Problem to solve:
Does each statement below agree with the news release on the Glenmore Reservoir claims settlement? 1. Canada is providing the Tsuu T'ina Nation with $20.8 million in financial compensation. 2. The claims concern transactions from the 1950s. 3. The ceremony celebrated the settlement of four specific claims. Answer yes or no for each and quote the words of the release that decide it.

Provided text:
==================================================

TSUU T'INA, AB, July 6, 2013 /CNW/ - Today, the Honourable Bernard Valcourt, Minister of Aboriginal Affairs and Northern Development, and Chief Roy Whitney-Onespot of the Tsuu T'ina Nation joined community members at a special ceremony to celebrate the final settlement of three specific claims related to past transactions involving the Glenmore Reservoir in Calgary, Alberta.
"Our Government has made real progress in the resolution of specific claims, and the agreement with the Tsuu T'ina Nation provides another great example of what we can accomplish by working together with First Nations," said Minister Valcourt. "Settlement agreements create new opportunities for economic growth that can lead to a brighter future for First Nations and all Canadians."
"On behalf of Tsuu T'ina citizens, and my Council colleagues, and particularly our elders, I want to thank the Government of Canada, the Minister and his department for coming to the table respectfully and completing this land claim settlement," said Chief Roy Whitney-Onespot. "The settlement resolves a longstanding issue for our people and was accomplished through patient negotiation by Tsuu T'ina Chiefs and Councils before me. The settlement will aid in the Nation's goal of economic self-sufficiency over the long term."
Under the settlement agreement, Canada is providing the Tsuu T'ina Nation with $20.8 million in financial compensation to resolve three claims known collectively as the Glenmore Reservoir specific claims. The claims relate to three separate transactions involving the Glenmore Reservoir in the 1930s in which the Tsuu T'ina Nation did not receive adequate compensation. The settlements highlight the Government of Canada's commitment to righting past wrongs through the resolution of specific claims, while contributing to the creation of jobs and economic growth in First Nation communities and surrounding areas.

==================================================

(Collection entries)
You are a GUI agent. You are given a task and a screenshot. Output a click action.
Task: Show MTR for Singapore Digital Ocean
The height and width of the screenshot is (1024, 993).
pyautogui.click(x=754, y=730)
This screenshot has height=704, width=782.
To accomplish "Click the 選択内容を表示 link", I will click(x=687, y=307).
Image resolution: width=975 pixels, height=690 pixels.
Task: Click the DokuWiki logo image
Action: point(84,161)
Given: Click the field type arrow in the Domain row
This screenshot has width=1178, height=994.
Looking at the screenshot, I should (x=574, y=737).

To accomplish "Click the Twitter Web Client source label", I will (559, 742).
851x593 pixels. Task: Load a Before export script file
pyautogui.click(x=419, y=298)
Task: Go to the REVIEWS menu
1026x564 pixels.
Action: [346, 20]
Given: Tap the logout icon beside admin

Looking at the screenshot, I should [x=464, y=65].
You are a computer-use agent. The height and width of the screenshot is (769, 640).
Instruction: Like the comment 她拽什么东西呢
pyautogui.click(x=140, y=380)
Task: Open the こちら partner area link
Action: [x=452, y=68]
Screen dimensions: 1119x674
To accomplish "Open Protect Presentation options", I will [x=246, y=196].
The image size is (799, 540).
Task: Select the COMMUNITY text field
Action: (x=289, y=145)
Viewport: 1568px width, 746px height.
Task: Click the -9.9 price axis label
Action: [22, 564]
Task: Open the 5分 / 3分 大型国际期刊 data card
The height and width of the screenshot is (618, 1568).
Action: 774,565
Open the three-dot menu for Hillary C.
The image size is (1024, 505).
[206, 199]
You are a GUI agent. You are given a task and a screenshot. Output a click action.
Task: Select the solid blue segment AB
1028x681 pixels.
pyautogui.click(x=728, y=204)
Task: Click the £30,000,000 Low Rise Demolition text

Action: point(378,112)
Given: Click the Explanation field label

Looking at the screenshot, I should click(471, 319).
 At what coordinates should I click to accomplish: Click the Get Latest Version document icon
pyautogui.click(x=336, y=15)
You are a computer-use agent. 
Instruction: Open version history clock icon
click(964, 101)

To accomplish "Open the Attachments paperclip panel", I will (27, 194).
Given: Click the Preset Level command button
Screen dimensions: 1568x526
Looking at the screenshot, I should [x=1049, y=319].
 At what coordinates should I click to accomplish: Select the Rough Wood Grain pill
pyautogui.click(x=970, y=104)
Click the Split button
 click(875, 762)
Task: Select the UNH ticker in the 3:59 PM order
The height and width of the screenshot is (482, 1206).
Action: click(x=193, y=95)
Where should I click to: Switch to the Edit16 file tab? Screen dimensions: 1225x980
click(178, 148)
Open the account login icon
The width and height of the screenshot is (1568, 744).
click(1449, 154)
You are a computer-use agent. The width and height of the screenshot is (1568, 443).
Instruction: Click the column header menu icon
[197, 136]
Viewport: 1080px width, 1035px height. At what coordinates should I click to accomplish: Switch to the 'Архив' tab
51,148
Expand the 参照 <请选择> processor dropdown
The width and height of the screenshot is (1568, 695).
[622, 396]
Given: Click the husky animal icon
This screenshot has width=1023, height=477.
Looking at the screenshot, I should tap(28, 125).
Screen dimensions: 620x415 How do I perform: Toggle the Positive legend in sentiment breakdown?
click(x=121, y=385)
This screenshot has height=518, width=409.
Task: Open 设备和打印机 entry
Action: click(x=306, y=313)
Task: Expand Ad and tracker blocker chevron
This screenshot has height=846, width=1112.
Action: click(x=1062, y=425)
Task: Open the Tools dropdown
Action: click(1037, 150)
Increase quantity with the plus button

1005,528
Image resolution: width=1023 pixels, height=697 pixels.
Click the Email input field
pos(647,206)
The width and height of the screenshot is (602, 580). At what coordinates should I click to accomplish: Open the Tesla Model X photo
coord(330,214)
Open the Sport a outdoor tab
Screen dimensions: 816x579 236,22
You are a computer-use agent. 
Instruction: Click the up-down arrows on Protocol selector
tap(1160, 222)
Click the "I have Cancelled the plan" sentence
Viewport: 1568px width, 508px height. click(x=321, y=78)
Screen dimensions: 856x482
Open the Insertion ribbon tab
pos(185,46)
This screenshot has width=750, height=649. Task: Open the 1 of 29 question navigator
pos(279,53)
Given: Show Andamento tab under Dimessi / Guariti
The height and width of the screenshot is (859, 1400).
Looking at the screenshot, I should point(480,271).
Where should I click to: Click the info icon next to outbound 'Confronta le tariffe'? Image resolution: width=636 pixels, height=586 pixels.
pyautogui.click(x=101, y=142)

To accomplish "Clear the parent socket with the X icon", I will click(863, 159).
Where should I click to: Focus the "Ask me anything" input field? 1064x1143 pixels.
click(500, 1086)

==================================================

Answer box:
1. Yes: "Canada is providing the Tsuu T'ina Nation with $20.8 million in financial compensation"
2. No: "three separate transactions involving the Glenmore Reservoir in the 1930s"
3. No: "the final settlement of three specific claims"